◆ **Problem to work on**
In the forum thread below about the BICGstab error, in what month and year did the simulation fail?

◆ **Passage given**
BICGstab error 20 years into nudged run

Hello CMS Helpdesk,

I have been running a nudged run in suite u-df691 with a branch that contains code changes I have added for polar stratospheric cloud formation in the UKCA. The simulation runs fine from 1982 (when it is initialized) to 2000, but fails with a BICGstab error in December 2000 (screenshot attached). Any ideas what could be causing this error so far into a model run?

Thank you!

Isabelle

We generally work around these failures by perturbing the atmosphere start file and rerunning the cycle. See https://code.metoffice.gov.uk/trac/moci/wiki/tips_CRgeneral#Restartingifthemodelblowsup
for how to use perturb_theta.py

Grenville

Hi Grenville,

Thank you. I have looked through this and tried to perturb the theta field, but I am not sure how to use the perturb_theta.py script on monsoon (ie how to access it from monsoon and how to run the python script).

Thanks!

Best,
Isabelle

Hi Isabelle,
The script is not installed by default on Monsoon, so you will have to extract from the repository.
$ mkdir ~/test (or suitable folder)
$ cd ~/test/
$ fcm export fcm:moci.xm_tr/Utilities/lib/perturb_theta.py
$ chmod +x perturb_theta.py
$ cd cylc-run/u-df691/share/data/History_Data/
(assuming the atmos_main task starting 01Dec2000 is failing)
$ mv df691a.da20001201_00 df691a.da20001201_00.orig
$ module load um_tools
$ ~/test/perturb_theta.py df691a.da20001201_00.orig --output ./df691a.da20001201_00

Resubmit the failed task.

◆ **Material shown**
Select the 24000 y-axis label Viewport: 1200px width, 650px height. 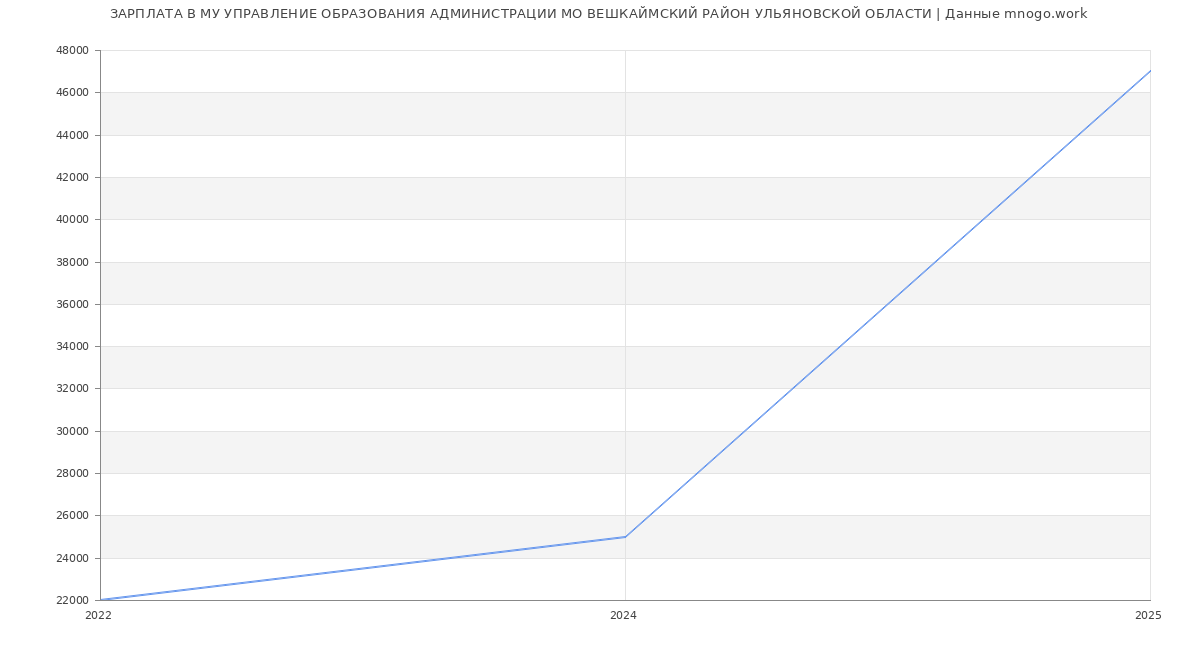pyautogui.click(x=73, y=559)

---

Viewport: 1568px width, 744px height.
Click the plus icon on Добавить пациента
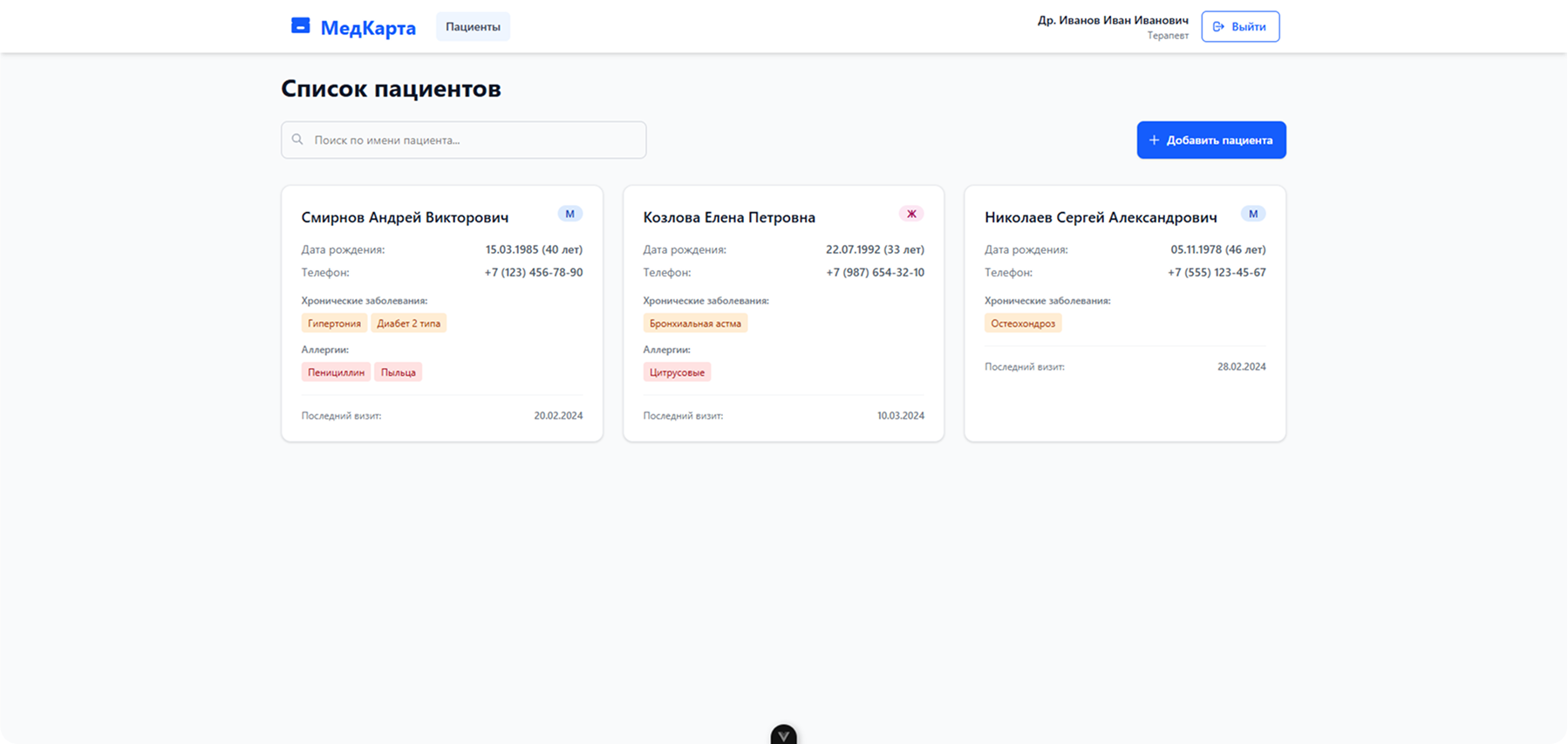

◆ **Solution for this task**
December 2000